When one has a “traditional” band comprised of two people, and only 4 hands, it is quite difficult to consistently produce quality songs. This proves even truer within the genre of blues-rock. The sound must be creatively cared for so as not to become repetitively thin, and/or dull to the ears-and-mind. The Black Keys are no novices to this particular challenge, and in their new album “Brothers” we find their 6th musical attempt at this difficult test.
“Brothers” starts off with one of the best tracks of the album (which contains a lengthy 15 tracks), Everlasting Light. It is an introduction to the overall sound of the album; a gritty, low-end heavy version of blues-rock in which the drums often take a back seat to the forward moving bass/guitar. The low-end is such that at times one can’t tell if they are listening to bass or an effected guitar. When you can differentiate the two the guitar still leans towards to low-end, and the bass at times sounds like it was DI’ed (not mic’ed from the amp), resulting in a wide, heavy, but oddly in-dynamic low end.
Now aggresive-blues-rock isn’t anything novel for this band, but “Brothers” differs from those before in the way it uses the relationship between drums and guitar/bass. At times in this album it is as if the guitar has mutinied – in addition to becoming sonorously deep – and plunges forward to declare itself the leader. It is songs such as Next Girl, Sinister Kid, and The Go Getter in which this approach works best and produces truly fun songs that contian great movement.
The vocals or supplemental sounds (such as organ, or layered guitar or bass) on this album seem to move forward also, but don’t always choose to supplement the guitar, instead they just seem to move in a similar direction while the drums hold the middle ground. So in the end we find a more stilted, gravelly, atypical blues-rock sound. Tighten Up is a song that displays this quickly punctuated bluesy style well, and is also smartly fortified with a pleasantly rolling breakdown and delightful peripheral sounds.
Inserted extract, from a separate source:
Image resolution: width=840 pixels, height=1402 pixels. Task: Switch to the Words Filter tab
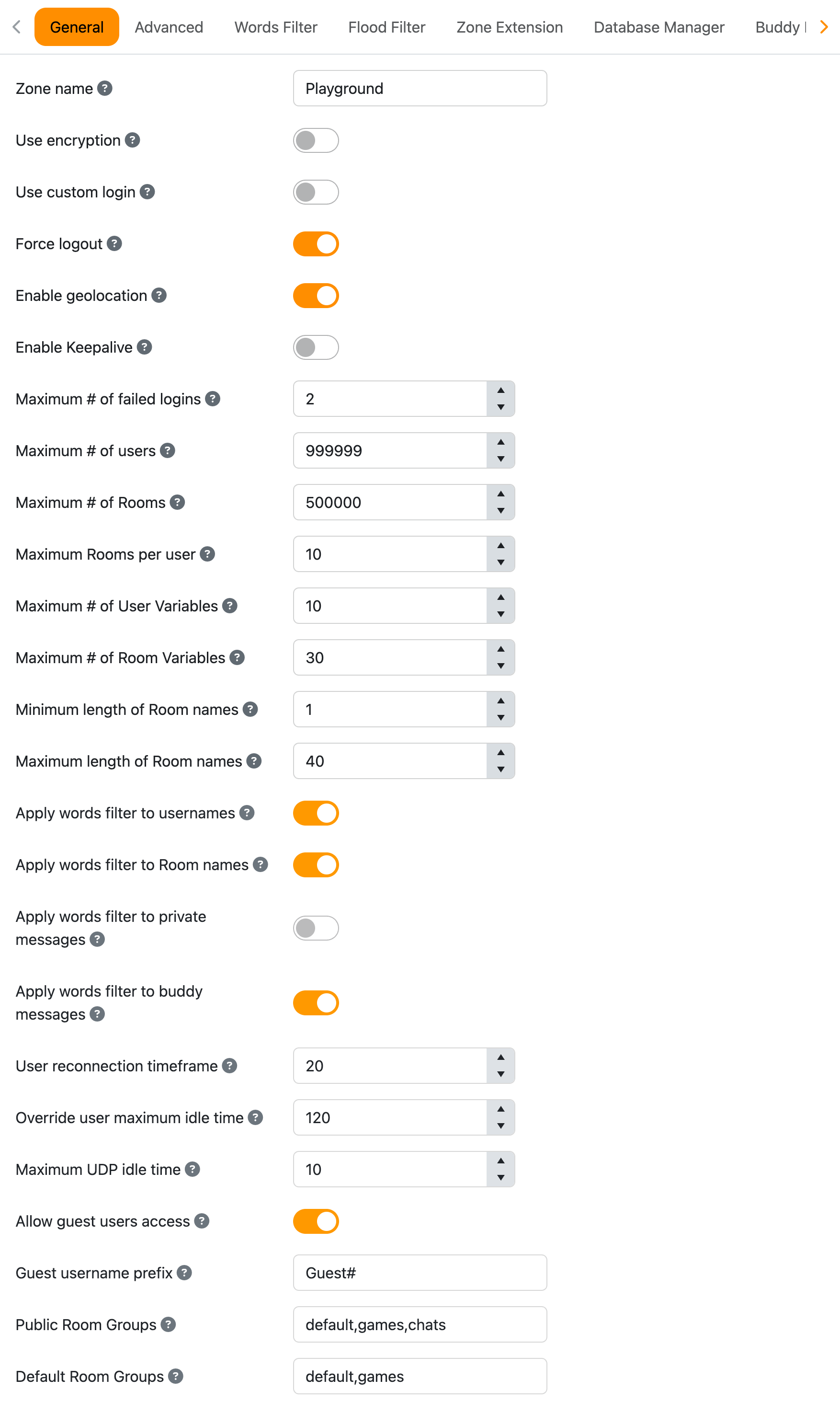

And while this stilted, gritty blues sound is prevalent throughout the album there are also a couple tracks in which The Black Keys revert to their tried-and-true method of creating catchy, rhythmic, drum+guitar riffs and beats. On Howlin’ for You we find a toe-tapping, head-shaking song that revolves around an unchanging drum beat and a more traditionally emotive guitar. It is classic Black Keys, and it’s one of the albums best.
But then there are other tracks that don’t come off as successful. She’s Long Gone, Black Mud, Too Afraid to Love You, and Ten Cent Pistol are examples of how easy it is to hit the creative ceiling with two musicians, and we find ourselves with blues-rock that unfortunately comes off as slightly vapid and stock-sounding.
Overall “Brothers” is an album that is best described as a mixed bag. There are indeed quality tracks that showcase The Black Keys ability to push the creative envelope of minimalist blues-rock. Yet, the album probably could have been reduced to 10 songs – as opposed to 15 – focusing more on the novel sounds of this album and cutting the fat of their more “normal” blues-rock numbers. Also, the soulful-swing present in their previous album, “Attack and Release” could probably have been brought in to good effect on a few tracks.
However, for just 2 guys playing the blues, I don’t know if anyone else could continually make such interesting, varying, and successful approaches to what is arguably the most static genre that exists. So while, for The Black Keys, it may be a “good-not-great album”, for the contemporary blues fan, it is still an album worth digesting.